[START SELECTED TEXT]

# Low-cost Variable Voltage



## Dslot (Sep 2, 2007)

Several people have asked about lowering track voltage for kids and beginners.

In a local store called Discount Electronics, I saw an "AC/DC Universal Adapter" for $7.00. It's a hefty plug-transformer ("wall-wart") with a selector switch for 12, 9, 7.5, 6, 4.5, 3 and 1.5 volts. Delivers 1 amp. It's for operating or charging up battery radios, phones, etc.

I would guess you could set it on 9 or 12 volts for the kids, and use it in place of the standard 18-22 volt wall-wart for reduced speeds. 1 amp ought to power two lanes easily for most out-of-the box cars. 

I can't find this product on the web, but it seems to be an identical unit (different brand name) to the *VX 79NP* converter listed on *this page* for $9.99. Your local Wal-Mart, Target, Fry's or other store may carry something similar.

I've also found that some thrift stores have a wide selection of single-voltage wall warts that have become separated from their devices. These range from 1.5 to 30 volts. A 12-volter with a half-amp to 1-amp output should cost you around one to three bucks. The 9-volt ones could be useful for powering light bulbs on the layout, and the 1.5 to 3 V models for LEDs. Get the highest amperage you can find.

[END SELECTED TEXT]

### [TASK OBJECTIVE]
Decide whether each statement agrees with the post on low-cost variable voltage, answering yes or no and quoting the deciding words: 1. The adapter seen at Discount Electronics delivers 1 amp. 2. The writer found this adapter for sale on the web. 3. The single-voltage wall warts at some thrift stores range from 1.5 to 30 volts.

[START RECORD SET]

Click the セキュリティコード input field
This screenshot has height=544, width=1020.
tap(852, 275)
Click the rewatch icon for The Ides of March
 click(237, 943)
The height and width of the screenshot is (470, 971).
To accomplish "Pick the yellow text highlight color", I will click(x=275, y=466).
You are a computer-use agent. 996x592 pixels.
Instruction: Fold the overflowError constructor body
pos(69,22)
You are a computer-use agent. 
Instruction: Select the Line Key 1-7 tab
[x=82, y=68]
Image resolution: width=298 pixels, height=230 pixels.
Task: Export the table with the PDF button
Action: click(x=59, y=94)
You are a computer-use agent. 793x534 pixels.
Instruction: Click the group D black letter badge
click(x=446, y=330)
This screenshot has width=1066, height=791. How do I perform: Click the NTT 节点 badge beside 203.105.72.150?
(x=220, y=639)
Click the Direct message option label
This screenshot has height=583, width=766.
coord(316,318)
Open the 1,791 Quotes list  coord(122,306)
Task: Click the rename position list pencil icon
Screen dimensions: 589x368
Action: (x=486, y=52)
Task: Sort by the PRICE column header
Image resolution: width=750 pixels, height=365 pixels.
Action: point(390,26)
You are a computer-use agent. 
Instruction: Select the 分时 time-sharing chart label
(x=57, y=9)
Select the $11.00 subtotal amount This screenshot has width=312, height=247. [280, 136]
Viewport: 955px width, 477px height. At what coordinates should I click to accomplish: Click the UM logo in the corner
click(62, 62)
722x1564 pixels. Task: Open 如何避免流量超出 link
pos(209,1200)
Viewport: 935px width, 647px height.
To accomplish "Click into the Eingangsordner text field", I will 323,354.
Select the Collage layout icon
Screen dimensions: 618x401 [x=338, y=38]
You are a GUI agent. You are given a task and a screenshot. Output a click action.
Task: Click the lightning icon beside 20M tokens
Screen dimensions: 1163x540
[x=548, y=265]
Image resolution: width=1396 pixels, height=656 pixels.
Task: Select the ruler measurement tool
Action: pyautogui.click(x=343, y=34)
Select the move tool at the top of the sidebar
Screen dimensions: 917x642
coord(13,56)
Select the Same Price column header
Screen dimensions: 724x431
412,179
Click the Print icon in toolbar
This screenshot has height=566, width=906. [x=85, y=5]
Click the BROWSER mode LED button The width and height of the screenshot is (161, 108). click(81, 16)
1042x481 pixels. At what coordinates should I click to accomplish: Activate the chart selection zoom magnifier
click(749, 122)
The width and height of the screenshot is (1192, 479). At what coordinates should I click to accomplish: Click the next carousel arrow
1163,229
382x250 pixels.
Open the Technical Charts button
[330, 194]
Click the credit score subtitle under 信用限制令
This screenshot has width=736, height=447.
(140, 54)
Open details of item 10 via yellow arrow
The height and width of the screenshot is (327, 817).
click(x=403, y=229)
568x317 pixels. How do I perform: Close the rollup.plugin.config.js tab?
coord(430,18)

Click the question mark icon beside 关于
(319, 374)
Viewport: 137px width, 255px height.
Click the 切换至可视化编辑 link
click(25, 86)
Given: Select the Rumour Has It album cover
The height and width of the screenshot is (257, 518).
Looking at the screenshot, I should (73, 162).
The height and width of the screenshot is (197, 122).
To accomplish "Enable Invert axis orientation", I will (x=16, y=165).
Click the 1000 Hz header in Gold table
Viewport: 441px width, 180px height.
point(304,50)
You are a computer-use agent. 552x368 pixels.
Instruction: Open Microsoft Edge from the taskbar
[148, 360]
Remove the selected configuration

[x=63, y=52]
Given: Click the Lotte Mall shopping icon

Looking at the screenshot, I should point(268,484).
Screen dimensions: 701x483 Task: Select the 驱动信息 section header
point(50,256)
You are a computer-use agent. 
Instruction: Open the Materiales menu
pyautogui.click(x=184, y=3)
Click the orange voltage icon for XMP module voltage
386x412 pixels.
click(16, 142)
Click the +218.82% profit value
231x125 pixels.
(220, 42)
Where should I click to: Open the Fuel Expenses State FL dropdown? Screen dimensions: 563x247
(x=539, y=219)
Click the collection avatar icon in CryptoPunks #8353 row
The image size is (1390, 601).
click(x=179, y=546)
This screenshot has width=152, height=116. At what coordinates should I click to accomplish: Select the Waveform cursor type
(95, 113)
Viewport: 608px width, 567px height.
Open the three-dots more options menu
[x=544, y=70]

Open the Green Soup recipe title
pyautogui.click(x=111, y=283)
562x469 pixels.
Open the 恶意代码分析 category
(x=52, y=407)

[END RECORD SET]

### [RESULT]
1. Yes: "Delivers 1 amp."
2. No: "I can't find this product on the web"
3. Yes: "These range from 1.5 to 30 volts."